◆ **Text to read**
━━━
1. Update Marble backend environment variables:

Set these on both API server and worker:

CONTINUOUS_SCREENING_BUCKET_URL=s3://your-bucket/continuous-screening
# or gs://your-bucket/continuous-screening
# or file:///local/path (for development)

SCREENING_INDEXER_TOKEN=<same-token-used-above>

2. Configure yente and motiva:

Pass the shared token and manifest URL (as described in Steps 2-3 above):

# yente
YENTE_MANIFEST=https://your-marble-instance.com/screening-manifest.json
SCREENING_INDEXER_TOKEN=<same-token>

# motiva
MANIFEST_URL=https://your-marble-instance.com/screening-manifest.json
SCREENING_INDEXER_TOKEN=<same-token>

How It Works

Marble tracks monitored entities — When you configure continuous screening in the Marble UI, new and updated entities are tracked in the database
Marble creates datasets — Periodic background jobs generate full/delta datasets in blob storage (S3, GCS...)
━━━
◆ **Data excerpt**
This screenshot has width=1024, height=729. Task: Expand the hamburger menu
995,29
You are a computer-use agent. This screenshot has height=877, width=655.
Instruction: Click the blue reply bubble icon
━━━
◆ **What to produce**
How do the lines from "Set these on" to "file:///local/path (for development)" in the continuous screening setup text above read when "worker" is changed to "scheduler"?

◆ **Correct answer**
Set these on both API server and scheduler:

CONTINUOUS_SCREENING_BUCKET_URL=s3://your-bucket/continuous-screening
# or gs://your-bucket/continuous-screening
# or file:///local/path (for development)